Contested Romania tries again, the 'hinge' country between East and West returns to the vote
There is a repeat of the first round that was resoundingly annulled by the Constitutional Court in December and the exclusion of the then winner, Calin Georgescu. But still leading in the polls is the populist and Eurosceptic right, now led by George Simion
3' min read
3' min read
Romania is trying again. After several 'false starts', Romanian voters will try to elect a new president. Today they are voting in a country wearied by a triple crisis: political, institutional and economic. Presidential elections in an EU country evidently 'watched' by Moscow and Brussels. Romania is a 'hinge country', as they say in Moscow, and plays a double game, internally and internationally.
In the first case in a contest between democrats and conservatives, albeit polluted by a nationalism that pervades both camps. In the second, some observers have revived the pattern of a proxy war between Russia and Europe, determined not to give up their 'influence' on Bucharest.

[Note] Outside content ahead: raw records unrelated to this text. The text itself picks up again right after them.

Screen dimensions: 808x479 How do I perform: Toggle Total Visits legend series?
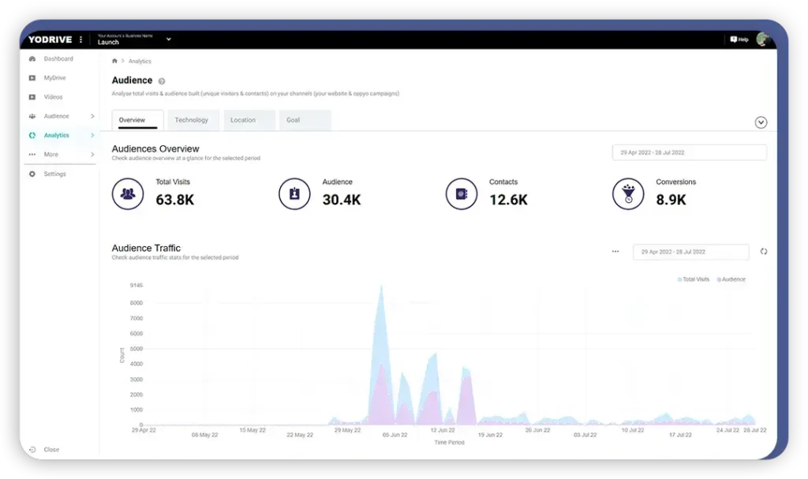694,279
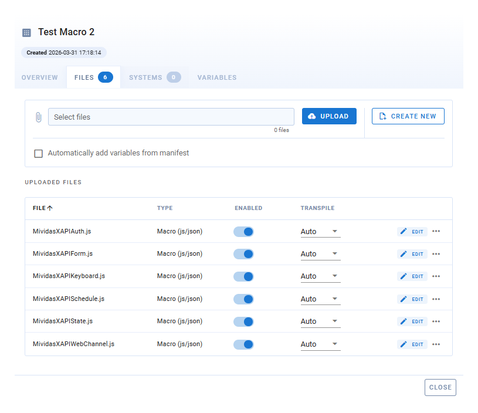Open more options for MividasXAPIAuth.js

436,231
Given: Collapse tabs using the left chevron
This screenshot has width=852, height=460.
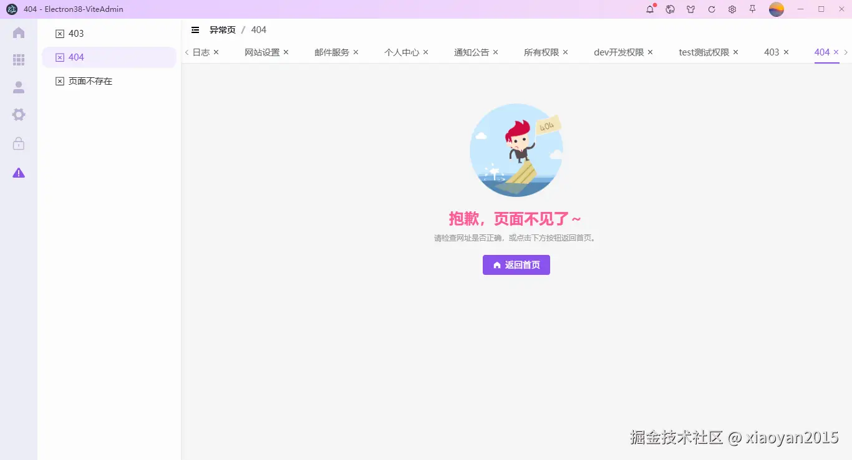Looking at the screenshot, I should tap(186, 52).
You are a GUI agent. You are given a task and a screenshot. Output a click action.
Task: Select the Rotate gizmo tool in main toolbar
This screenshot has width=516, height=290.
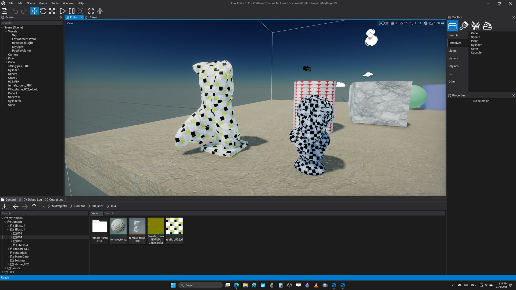pyautogui.click(x=43, y=11)
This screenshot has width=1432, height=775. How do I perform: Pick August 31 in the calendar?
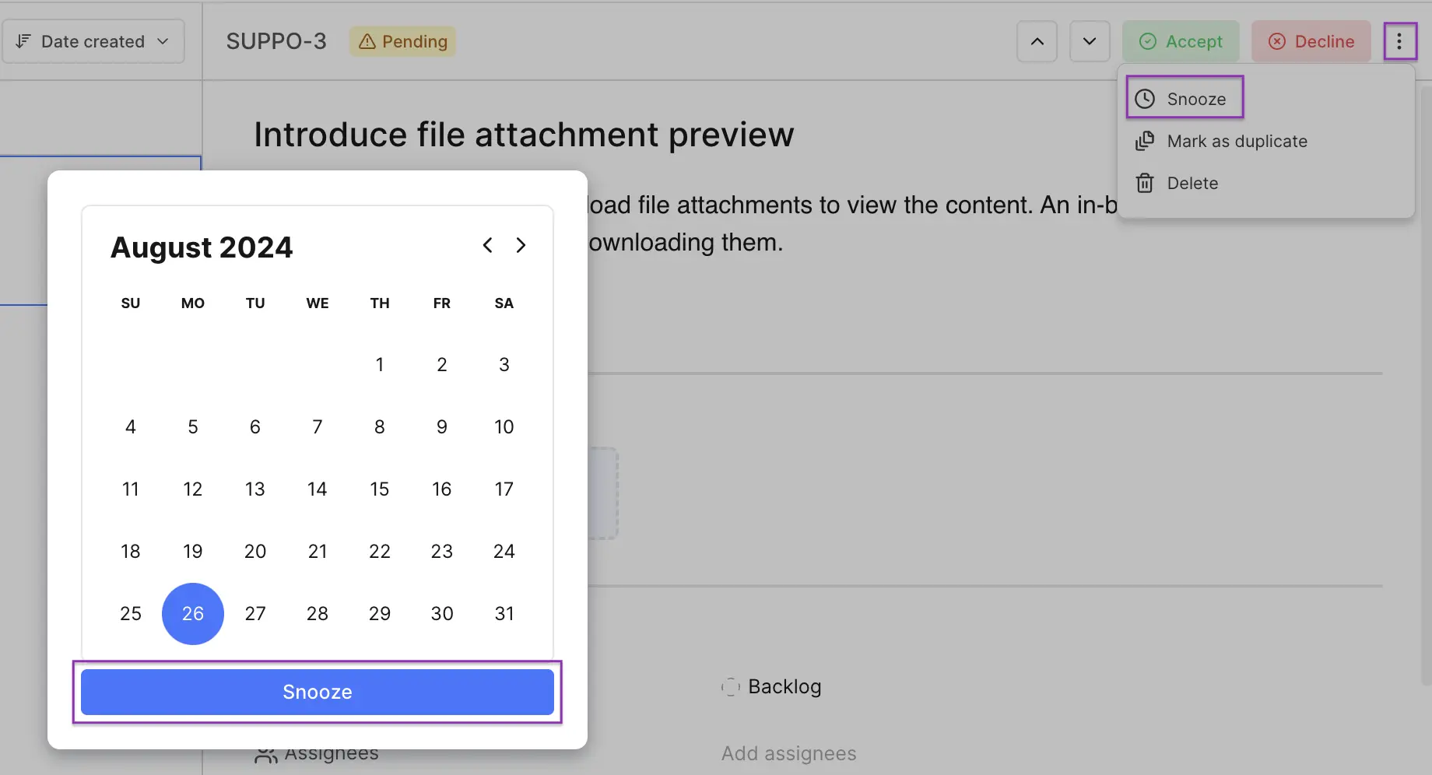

And the annulled vote, in that first round in November 2024 unexpectedly won by the pro-Russian Calin Georgescu, has generated growing tension, inside and outside the Romanian political palaces.
Now the favourite is George Simion, 38, leader of the Alliance for the Union of Romanians (Aur, right-wing): he is a Eurosceptic nationalist, with anti-EU and anti-NATO positions. He currently leads the polls with 30-34% of the vote. The US has sent a pool of 'observers'.
The cancelled November 2024 vote
.The latest outburst of tension dates back to 10 March, in Bucharest, which became the scene of demonstrations and clashes after the electoral office rejected, by rejecting an appeal, the candidature of Georgescu, a right-wing, pro-Russian nationalist, in today's elections. He is the key man in the Romanian vote: the stone guest who cannot stand again today but who in the first round, last November, had unexpectedly defeated his competitors: he obtained 22%, just a few percentage points more than Elena Lasconi, pro-European, who stood at 19%.
The alleged irregularities in his campaign, played out mainly on social media, led the Constitutional Court to annul the election. This paradoxically strengthened the number of pro-Romanian Romanians, and thus Georgescu's position, close to 45%, according to the latest polls, despite being unable to stand.